Records:
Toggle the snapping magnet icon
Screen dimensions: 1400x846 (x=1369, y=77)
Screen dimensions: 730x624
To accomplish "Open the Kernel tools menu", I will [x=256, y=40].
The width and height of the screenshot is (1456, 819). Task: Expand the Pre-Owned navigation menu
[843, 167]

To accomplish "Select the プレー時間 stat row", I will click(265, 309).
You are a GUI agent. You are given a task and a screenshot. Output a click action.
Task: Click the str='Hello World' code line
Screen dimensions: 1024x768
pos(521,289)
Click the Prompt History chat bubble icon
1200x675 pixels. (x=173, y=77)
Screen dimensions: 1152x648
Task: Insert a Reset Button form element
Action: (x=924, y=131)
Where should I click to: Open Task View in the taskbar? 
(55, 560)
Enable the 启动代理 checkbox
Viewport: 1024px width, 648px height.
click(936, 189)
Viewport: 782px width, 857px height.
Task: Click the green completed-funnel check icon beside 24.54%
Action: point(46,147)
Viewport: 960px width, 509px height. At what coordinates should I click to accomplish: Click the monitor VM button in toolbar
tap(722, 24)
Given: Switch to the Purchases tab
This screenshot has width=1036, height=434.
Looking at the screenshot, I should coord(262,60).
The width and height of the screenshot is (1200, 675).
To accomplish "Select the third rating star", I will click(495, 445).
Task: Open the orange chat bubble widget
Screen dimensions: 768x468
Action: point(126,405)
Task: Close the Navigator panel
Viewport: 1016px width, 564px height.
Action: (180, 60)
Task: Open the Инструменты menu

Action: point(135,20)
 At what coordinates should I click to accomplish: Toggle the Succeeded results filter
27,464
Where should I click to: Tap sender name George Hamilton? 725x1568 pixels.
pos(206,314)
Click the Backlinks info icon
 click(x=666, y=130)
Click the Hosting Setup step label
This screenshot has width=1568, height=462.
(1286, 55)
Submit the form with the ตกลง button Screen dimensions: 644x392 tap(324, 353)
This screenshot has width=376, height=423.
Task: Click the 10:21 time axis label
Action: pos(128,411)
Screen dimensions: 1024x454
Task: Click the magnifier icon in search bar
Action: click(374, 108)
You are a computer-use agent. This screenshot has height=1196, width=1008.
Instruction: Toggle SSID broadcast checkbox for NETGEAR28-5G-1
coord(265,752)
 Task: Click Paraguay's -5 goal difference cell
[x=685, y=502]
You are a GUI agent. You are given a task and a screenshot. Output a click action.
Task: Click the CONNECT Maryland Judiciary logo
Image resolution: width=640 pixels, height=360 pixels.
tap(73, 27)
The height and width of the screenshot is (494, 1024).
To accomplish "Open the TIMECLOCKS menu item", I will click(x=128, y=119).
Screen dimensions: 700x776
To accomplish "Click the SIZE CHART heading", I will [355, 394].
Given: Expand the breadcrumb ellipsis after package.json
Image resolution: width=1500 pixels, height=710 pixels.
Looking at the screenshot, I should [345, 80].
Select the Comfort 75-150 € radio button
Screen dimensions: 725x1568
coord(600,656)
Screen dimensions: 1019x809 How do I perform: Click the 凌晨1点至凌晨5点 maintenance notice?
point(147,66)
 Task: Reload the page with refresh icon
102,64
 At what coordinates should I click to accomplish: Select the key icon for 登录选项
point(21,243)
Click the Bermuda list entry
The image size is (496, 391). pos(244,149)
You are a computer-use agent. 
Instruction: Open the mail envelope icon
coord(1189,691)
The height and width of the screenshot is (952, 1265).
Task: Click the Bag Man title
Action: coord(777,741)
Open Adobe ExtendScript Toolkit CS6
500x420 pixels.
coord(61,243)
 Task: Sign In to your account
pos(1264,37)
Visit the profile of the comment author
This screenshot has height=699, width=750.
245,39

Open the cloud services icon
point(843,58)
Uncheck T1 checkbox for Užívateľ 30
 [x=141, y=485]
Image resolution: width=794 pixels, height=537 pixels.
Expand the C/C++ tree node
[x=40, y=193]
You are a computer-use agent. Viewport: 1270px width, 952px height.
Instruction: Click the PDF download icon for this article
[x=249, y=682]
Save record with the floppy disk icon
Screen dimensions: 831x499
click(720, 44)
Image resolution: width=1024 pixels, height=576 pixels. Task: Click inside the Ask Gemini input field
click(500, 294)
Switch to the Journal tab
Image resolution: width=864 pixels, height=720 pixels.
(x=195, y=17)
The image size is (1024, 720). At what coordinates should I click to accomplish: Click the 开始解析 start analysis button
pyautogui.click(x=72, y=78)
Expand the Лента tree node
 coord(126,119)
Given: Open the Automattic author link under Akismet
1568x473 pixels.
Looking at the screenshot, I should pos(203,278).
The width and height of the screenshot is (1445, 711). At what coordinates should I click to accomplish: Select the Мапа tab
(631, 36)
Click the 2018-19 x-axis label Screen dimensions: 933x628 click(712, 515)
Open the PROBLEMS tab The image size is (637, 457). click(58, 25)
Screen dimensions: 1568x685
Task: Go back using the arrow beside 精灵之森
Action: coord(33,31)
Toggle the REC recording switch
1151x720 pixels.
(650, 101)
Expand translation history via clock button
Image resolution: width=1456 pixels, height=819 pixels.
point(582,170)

What you have to do: Copy out the full listing exactly.

Response below:
Toggle the snapping magnet icon
Screen dimensions: 1400x846 (x=1369, y=77)
Screen dimensions: 730x624
To accomplish "Open the Kernel tools menu", I will [x=256, y=40].
The width and height of the screenshot is (1456, 819). Task: Expand the Pre-Owned navigation menu
[843, 167]

To accomplish "Select the プレー時間 stat row", I will click(265, 309).
You are a GUI agent. You are given a task and a screenshot. Output a click action.
Task: Click the str='Hello World' code line
Screen dimensions: 1024x768
pos(521,289)
Click the Prompt History chat bubble icon
1200x675 pixels. (x=173, y=77)
Screen dimensions: 1152x648
Task: Insert a Reset Button form element
Action: (x=924, y=131)
Where should I click to: Open Task View in the taskbar? 
(55, 560)
Enable the 启动代理 checkbox
Viewport: 1024px width, 648px height.
click(936, 189)
Viewport: 782px width, 857px height.
Task: Click the green completed-funnel check icon beside 24.54%
Action: point(46,147)
Viewport: 960px width, 509px height. At what coordinates should I click to accomplish: Click the monitor VM button in toolbar
tap(722, 24)
Given: Switch to the Purchases tab
This screenshot has width=1036, height=434.
Looking at the screenshot, I should coord(262,60).
The width and height of the screenshot is (1200, 675).
To accomplish "Select the third rating star", I will click(495, 445).
Task: Open the orange chat bubble widget
Screen dimensions: 768x468
Action: point(126,405)
Task: Close the Navigator panel
Viewport: 1016px width, 564px height.
Action: (180, 60)
Task: Open the Инструменты menu

Action: point(135,20)
 At what coordinates should I click to accomplish: Toggle the Succeeded results filter
27,464
Where should I click to: Tap sender name George Hamilton? 725x1568 pixels.
pos(206,314)
Click the Backlinks info icon
 click(x=666, y=130)
Click the Hosting Setup step label
This screenshot has width=1568, height=462.
(1286, 55)
Submit the form with the ตกลง button Screen dimensions: 644x392 tap(324, 353)
This screenshot has width=376, height=423.
Task: Click the 10:21 time axis label
Action: pos(128,411)
Screen dimensions: 1024x454
Task: Click the magnifier icon in search bar
Action: click(374, 108)
You are a computer-use agent. This screenshot has height=1196, width=1008.
Instruction: Toggle SSID broadcast checkbox for NETGEAR28-5G-1
coord(265,752)
 Task: Click Paraguay's -5 goal difference cell
[x=685, y=502]
You are a GUI agent. You are given a task and a screenshot. Output a click action.
Task: Click the CONNECT Maryland Judiciary logo
Image resolution: width=640 pixels, height=360 pixels.
tap(73, 27)
The height and width of the screenshot is (494, 1024).
To accomplish "Open the TIMECLOCKS menu item", I will click(x=128, y=119).
Screen dimensions: 700x776
To accomplish "Click the SIZE CHART heading", I will [355, 394].
Given: Expand the breadcrumb ellipsis after package.json
Image resolution: width=1500 pixels, height=710 pixels.
Looking at the screenshot, I should [345, 80].
Select the Comfort 75-150 € radio button
Screen dimensions: 725x1568
coord(600,656)
Screen dimensions: 1019x809 How do I perform: Click the 凌晨1点至凌晨5点 maintenance notice?
point(147,66)
 Task: Reload the page with refresh icon
102,64
 At what coordinates should I click to accomplish: Select the key icon for 登录选项
point(21,243)
Click the Bermuda list entry
The image size is (496, 391). pos(244,149)
You are a computer-use agent. 
Instruction: Open the mail envelope icon
coord(1189,691)
The height and width of the screenshot is (952, 1265).
Task: Click the Bag Man title
Action: coord(777,741)
Open Adobe ExtendScript Toolkit CS6
500x420 pixels.
coord(61,243)
 Task: Sign In to your account
pos(1264,37)
Visit the profile of the comment author
This screenshot has height=699, width=750.
245,39

Open the cloud services icon
point(843,58)
Uncheck T1 checkbox for Užívateľ 30
 [x=141, y=485]
Image resolution: width=794 pixels, height=537 pixels.
Expand the C/C++ tree node
[x=40, y=193]
You are a computer-use agent. Viewport: 1270px width, 952px height.
Instruction: Click the PDF download icon for this article
[x=249, y=682]
Save record with the floppy disk icon
Screen dimensions: 831x499
click(720, 44)
Image resolution: width=1024 pixels, height=576 pixels. Task: Click inside the Ask Gemini input field
click(500, 294)
Switch to the Journal tab
Image resolution: width=864 pixels, height=720 pixels.
(x=195, y=17)
The image size is (1024, 720). At what coordinates should I click to accomplish: Click the 开始解析 start analysis button
pyautogui.click(x=72, y=78)
Expand the Лента tree node
 coord(126,119)
Given: Open the Automattic author link under Akismet
1568x473 pixels.
Looking at the screenshot, I should pos(203,278).
The width and height of the screenshot is (1445, 711). At what coordinates should I click to accomplish: Select the Мапа tab
(631, 36)
Click the 2018-19 x-axis label Screen dimensions: 933x628 click(712, 515)
Open the PROBLEMS tab The image size is (637, 457). click(58, 25)
Screen dimensions: 1568x685
Task: Go back using the arrow beside 精灵之森
Action: coord(33,31)
Toggle the REC recording switch
1151x720 pixels.
(650, 101)
Expand translation history via clock button
Image resolution: width=1456 pixels, height=819 pixels.
point(582,170)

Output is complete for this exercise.